Written exercise — Copy the lines of the items below verbatim, starting at the line that contains "Click the 34580" and ending at the line that contains "pos(606,110)", with both of those lines included.

Data shown —

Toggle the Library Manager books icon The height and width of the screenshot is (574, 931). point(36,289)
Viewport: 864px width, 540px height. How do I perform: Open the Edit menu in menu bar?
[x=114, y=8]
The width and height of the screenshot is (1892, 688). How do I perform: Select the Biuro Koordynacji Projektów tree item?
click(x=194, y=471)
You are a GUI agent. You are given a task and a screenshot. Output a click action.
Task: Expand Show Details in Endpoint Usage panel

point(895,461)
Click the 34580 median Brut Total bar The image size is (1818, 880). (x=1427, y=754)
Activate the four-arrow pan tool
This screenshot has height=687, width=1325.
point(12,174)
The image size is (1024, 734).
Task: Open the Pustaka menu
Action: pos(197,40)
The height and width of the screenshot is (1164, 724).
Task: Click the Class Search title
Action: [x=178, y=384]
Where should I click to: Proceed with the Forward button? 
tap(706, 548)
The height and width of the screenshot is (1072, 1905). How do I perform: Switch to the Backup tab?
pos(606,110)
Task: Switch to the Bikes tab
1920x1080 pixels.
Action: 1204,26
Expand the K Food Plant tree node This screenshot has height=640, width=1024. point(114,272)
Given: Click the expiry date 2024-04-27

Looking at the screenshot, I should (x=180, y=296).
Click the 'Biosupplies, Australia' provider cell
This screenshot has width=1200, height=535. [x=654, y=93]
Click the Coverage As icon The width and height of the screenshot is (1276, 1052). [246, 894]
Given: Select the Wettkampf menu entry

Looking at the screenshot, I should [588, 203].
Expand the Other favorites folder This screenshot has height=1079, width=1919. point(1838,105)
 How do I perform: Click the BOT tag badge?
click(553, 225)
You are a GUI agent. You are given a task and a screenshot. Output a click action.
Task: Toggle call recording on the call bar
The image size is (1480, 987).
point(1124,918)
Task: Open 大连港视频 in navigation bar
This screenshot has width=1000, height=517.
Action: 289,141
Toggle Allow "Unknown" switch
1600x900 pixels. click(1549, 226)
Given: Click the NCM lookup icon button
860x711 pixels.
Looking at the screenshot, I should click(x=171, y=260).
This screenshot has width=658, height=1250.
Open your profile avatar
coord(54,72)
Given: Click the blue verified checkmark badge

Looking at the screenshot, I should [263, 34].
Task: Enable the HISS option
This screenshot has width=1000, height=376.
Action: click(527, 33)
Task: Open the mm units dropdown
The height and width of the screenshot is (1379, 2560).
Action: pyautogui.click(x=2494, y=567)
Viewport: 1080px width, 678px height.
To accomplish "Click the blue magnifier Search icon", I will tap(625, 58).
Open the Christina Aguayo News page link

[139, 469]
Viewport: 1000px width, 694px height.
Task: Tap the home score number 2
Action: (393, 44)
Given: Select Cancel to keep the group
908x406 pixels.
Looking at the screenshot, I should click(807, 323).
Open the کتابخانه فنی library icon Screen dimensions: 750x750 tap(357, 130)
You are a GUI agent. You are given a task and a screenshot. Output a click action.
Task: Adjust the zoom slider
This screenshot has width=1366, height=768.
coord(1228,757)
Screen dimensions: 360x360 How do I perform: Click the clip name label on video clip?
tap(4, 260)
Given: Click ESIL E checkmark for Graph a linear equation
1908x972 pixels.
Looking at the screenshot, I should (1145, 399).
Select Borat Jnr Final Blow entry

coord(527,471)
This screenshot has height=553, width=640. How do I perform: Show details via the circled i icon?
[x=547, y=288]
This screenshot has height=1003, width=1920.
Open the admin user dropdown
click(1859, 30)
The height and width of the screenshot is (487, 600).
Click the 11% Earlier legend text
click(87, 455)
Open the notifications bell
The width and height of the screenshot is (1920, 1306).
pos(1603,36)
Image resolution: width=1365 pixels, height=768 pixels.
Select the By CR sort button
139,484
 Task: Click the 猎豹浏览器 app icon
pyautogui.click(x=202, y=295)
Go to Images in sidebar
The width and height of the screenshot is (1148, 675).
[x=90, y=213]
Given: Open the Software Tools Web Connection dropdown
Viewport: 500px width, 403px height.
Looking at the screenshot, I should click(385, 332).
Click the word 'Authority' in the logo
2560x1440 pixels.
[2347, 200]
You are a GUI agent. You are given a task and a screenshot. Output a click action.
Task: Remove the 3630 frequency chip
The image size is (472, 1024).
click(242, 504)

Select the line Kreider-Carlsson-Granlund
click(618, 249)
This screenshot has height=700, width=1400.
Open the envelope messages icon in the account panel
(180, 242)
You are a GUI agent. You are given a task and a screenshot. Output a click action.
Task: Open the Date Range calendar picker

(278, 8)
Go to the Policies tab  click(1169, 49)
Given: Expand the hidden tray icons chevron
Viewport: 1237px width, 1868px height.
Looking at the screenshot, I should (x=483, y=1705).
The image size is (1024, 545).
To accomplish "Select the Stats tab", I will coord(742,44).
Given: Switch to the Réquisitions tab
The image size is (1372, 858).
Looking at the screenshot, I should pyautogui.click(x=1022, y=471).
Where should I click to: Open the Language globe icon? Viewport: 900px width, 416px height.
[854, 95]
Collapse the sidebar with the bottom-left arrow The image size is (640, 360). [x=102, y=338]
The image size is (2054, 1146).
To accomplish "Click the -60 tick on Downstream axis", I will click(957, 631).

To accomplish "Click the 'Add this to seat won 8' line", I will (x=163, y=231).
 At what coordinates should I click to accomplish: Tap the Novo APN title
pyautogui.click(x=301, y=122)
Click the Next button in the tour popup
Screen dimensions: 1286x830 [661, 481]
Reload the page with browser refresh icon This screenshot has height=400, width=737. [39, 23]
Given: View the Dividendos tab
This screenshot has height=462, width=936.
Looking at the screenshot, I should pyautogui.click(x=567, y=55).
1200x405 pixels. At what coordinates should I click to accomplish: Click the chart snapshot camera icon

Correct response —
Click the 34580 median Brut Total bar The image size is (1818, 880). (x=1427, y=754)
Activate the four-arrow pan tool
This screenshot has height=687, width=1325.
point(12,174)
The image size is (1024, 734).
Task: Open the Pustaka menu
Action: pos(197,40)
The height and width of the screenshot is (1164, 724).
Task: Click the Class Search title
Action: [x=178, y=384]
Where should I click to: Proceed with the Forward button? 
tap(706, 548)
The height and width of the screenshot is (1072, 1905). How do I perform: Switch to the Backup tab?
pos(606,110)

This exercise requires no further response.